» **EXERCISE REQUIREMENTS**
Please copy the last part of the entries exactly: the line that has "At what coordinates should I click to accomplish: Load" and every line up to and including the end, nothing more.

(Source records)
■ ■ ■ ■ ■
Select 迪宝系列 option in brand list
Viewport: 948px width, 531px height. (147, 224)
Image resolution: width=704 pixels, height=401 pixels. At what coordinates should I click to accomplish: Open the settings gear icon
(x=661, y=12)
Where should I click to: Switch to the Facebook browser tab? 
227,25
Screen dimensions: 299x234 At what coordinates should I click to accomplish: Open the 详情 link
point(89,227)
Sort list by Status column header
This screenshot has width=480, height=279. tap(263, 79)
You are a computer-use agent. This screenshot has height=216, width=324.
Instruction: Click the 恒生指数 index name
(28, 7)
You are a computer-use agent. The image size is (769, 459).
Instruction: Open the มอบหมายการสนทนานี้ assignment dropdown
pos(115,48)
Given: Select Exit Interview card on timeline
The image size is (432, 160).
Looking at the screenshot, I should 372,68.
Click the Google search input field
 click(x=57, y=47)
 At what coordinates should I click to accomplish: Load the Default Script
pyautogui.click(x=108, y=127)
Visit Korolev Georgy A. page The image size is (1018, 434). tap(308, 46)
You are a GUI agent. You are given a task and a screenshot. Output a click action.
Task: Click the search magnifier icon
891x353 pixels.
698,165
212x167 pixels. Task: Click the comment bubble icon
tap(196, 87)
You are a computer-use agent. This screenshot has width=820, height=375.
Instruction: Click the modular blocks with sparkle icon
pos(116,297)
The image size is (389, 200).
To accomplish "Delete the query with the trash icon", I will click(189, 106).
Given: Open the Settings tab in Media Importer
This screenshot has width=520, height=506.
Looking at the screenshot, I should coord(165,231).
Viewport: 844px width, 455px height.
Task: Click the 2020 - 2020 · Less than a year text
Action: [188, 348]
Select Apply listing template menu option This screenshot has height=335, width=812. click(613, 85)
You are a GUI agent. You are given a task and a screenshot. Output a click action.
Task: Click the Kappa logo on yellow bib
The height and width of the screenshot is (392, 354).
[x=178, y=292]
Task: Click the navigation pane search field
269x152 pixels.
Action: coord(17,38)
■ ■ ■ ■ ■
» **TASK RESPONSE**
 At what coordinates should I click to accomplish: Load the Default Script
pyautogui.click(x=108, y=127)
Visit Korolev Georgy A. page The image size is (1018, 434). tap(308, 46)
You are a GUI agent. You are given a task and a screenshot. Output a click action.
Task: Click the search magnifier icon
891x353 pixels.
698,165
212x167 pixels. Task: Click the comment bubble icon
tap(196, 87)
You are a computer-use agent. This screenshot has width=820, height=375.
Instruction: Click the modular blocks with sparkle icon
pos(116,297)
The image size is (389, 200).
To accomplish "Delete the query with the trash icon", I will click(189, 106).
Given: Open the Settings tab in Media Importer
This screenshot has width=520, height=506.
Looking at the screenshot, I should coord(165,231).
Viewport: 844px width, 455px height.
Task: Click the 2020 - 2020 · Less than a year text
Action: [188, 348]
Select Apply listing template menu option This screenshot has height=335, width=812. click(613, 85)
You are a GUI agent. You are given a task and a screenshot. Output a click action.
Task: Click the Kappa logo on yellow bib
The height and width of the screenshot is (392, 354).
[x=178, y=292]
Task: Click the navigation pane search field
269x152 pixels.
Action: coord(17,38)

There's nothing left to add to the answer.